Building on recent work by scholars such as Vines, Elizabeth Robertson, Christine Rose, Suzanne Edwards, and Carissa Harris, this essay collection seeks chapters of 6000-9000 words exploring narratives of resistance in medieval literary portrayals of rape or coercive sex. In what ways might we see such narratives recentering female will and consent? What different modes of resistance to sexual violence do they articulate? To what extent do they return agency to survivors of sexual violence? In what ways do these narratives arouse or disarm resistance on the part of female readers? How might we make issues of will and consent more legible in these texts? Most importantly, what might it mean to read from the woman’s subject position, resisting the masculinist hermeneutic that has largely dominated medieval studies?
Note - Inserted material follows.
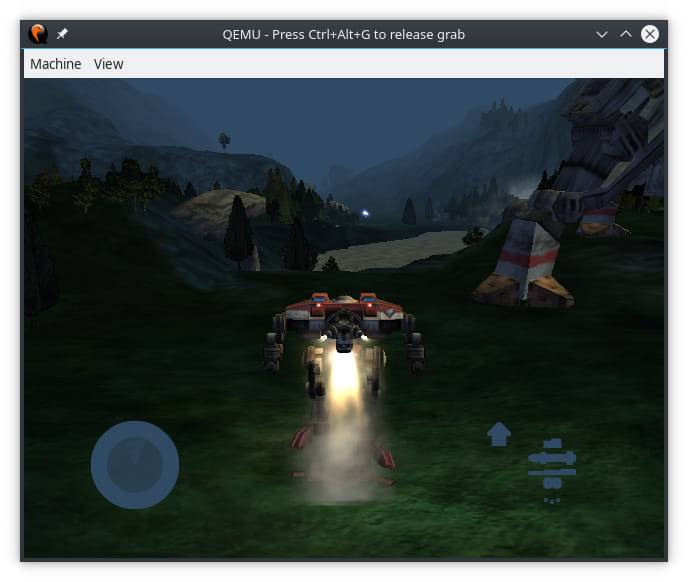The width and height of the screenshot is (688, 582).
Task: Open the Machine menu
Action: point(56,64)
Proposals of 300-500 words should be submitted by e-mail to Alison Langdon at alison.langdon@wku.edu. Deadline for proposals is 31 August 2019. Notification of accepted proposals will be made by 30 September 2019, with complete chapters due by 1 June 2020. The volume has been invited for submission to Medieval Institute Publications for its new Premodern Transgressive Literatures series.

CFP Cambridge Elements: Shakespeare and Pedagogy

The new Cambridge Elements Series on ‘Shakespeare and Pedagogy’ is seeking submissions of innovative scholarship of 20,000-30,000 words for peer-reviewed publication. This collection synthesises theory and practice, with original pieces of research as well as dynamic, practical engagements with learning contexts. It aims to facilitate explorations, interventions and provocations:

  • Explorations deliver extended, research-based analyses and pursuits of ideas, processes and practices.
  • Interventions present practical engagements with learning contexts, may involve teachers or practitioners as collaborators, and will speak in direct terms to real teaching situations.
  • Provocations offer critiques of practice and policy, reimagined or reoriented approaches, propositions of alternatives and urgent manifestoes.

Submissions might fall into one of these categories or represent a blend of them.